The result is an infrastructure that directly supports global business. Liquidity is available exactly where it is needed, at any time – regardless of time zones or cut-off times. For treasury, this represents a paradigm shift: instead of holding liquidity based on forecasts, it can be allocated dynamically and on demand. Capital becomes more flexible and can be deployed more productively.
Digital money market transactions in seconds
The potential is also evident in digital money market transactions: Siemens used this infrastructure when issuing a digital commercial paper on the SWIAT platform, fully digital and with synchronous payment to a Siemens account. From issuance to receipt of funds, the process took around 90 seconds instead of several days. Delivery and payment occur simultaneously, eliminating settlement risk.
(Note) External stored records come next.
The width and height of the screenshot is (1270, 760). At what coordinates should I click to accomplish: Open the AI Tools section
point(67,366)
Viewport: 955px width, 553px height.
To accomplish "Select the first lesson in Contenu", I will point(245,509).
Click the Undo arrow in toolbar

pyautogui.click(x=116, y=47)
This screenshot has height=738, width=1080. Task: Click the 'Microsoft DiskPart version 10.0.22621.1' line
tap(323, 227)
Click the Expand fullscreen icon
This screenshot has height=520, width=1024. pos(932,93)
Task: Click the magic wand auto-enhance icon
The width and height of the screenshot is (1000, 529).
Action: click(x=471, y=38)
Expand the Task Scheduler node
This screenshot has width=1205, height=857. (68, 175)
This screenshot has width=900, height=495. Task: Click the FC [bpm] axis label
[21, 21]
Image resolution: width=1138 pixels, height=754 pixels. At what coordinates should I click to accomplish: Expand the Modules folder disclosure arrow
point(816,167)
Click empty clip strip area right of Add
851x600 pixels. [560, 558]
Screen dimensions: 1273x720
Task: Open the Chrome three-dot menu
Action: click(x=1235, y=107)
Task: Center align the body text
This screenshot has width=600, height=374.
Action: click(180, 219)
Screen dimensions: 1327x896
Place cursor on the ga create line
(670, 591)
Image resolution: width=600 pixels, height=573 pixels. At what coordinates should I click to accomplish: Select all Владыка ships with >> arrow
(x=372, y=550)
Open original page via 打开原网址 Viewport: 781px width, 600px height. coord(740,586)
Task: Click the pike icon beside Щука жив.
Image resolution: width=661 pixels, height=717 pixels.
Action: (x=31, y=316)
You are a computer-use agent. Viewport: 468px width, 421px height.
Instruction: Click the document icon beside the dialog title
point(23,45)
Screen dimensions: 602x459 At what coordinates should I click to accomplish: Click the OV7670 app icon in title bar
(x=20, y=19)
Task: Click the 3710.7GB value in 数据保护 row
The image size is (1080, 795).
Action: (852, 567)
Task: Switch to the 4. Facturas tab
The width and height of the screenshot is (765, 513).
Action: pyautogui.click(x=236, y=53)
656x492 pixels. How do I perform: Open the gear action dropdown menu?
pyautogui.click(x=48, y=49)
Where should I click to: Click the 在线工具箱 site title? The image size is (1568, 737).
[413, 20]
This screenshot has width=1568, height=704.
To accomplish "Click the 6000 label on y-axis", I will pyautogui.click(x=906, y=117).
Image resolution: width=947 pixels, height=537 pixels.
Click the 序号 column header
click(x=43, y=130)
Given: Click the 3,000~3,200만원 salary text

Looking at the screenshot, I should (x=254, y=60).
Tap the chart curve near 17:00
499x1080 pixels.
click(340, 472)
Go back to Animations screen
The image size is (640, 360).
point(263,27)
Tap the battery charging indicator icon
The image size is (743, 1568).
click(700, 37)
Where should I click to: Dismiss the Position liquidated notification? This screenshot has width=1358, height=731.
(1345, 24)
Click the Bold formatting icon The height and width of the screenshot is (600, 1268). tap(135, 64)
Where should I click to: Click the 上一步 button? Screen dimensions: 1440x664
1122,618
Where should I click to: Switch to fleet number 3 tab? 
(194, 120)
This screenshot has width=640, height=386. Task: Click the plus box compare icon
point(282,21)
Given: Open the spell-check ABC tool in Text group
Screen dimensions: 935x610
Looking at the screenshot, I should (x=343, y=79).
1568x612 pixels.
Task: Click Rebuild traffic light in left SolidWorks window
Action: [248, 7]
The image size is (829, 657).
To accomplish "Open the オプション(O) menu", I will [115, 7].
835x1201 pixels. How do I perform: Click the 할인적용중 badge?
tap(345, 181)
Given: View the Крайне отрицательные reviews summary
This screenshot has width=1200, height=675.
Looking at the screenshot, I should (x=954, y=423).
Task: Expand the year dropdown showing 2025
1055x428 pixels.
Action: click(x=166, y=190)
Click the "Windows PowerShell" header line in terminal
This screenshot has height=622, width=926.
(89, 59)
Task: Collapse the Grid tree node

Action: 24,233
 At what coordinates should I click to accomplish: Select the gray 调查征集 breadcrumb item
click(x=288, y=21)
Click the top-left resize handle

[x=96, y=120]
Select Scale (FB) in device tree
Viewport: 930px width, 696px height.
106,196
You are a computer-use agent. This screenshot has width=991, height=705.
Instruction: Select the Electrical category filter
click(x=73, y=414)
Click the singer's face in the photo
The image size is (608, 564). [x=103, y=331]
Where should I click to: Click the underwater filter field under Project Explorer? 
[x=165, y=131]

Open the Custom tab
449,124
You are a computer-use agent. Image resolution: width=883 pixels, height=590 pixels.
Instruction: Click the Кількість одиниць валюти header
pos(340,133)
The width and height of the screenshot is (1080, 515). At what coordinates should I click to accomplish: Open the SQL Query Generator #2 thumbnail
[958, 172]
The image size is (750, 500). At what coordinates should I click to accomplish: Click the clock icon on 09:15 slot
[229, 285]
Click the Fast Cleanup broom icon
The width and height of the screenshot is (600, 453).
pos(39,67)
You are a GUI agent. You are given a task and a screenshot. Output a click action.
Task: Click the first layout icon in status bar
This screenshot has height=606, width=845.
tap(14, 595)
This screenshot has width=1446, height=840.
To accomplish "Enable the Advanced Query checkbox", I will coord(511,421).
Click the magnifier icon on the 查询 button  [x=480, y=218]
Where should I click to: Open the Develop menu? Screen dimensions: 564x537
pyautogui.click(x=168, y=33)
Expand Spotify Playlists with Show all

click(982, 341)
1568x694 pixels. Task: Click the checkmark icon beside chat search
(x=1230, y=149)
For treasury teams, this goes beyond a technical innovation: it demonstrates how short-term financing may work in the future and how significantly this could change liquidity management. The faster funds become available, the less buffer is required.
Synchronized settlement (DvP and PvP)
Building on this experience, Siemens is developing models in which payment and delivery components are executed in a single step – for example, delivery-versus-payment for digital securities or goods, and payment-versus-payment for immediate, low-risk foreign exchange transactions. These models reduce delays and counterparty risk and align directly with operational process chains.
Digital ecosystems and the importance of network effects
In projects related to new digital payment mechanisms – from the digital euro to private token and stablecoin models – a recurring pattern emerges: technological maturity is necessary but not sufficient. Modern payment infrastructures must enable real-time processing, 24/7 availability and programmable execution. On their own, however, these features do not lead to widespread adoption.
A look at the eCNY illustrates this clearly: despite technical maturity and a large, unified currency area, adoption remains limited. The reason lies less in missing functionality and more in the fact that established ecosystems such as Alipay or WeChat Pay already cover everyday payments comprehensively. A parallel system does not create additional value if it does not significantly improve existing processes.
For organizations, the key factor is economic viability: the additional integration effort is worthwhile only if new functionalities are available where they can also be widely used. Only the combination of technology and reach creates tangible benefits – such as faster processing, lower risk or more efficient liquidity use. This is what drives adoption and ultimately creates a sustainable network effect.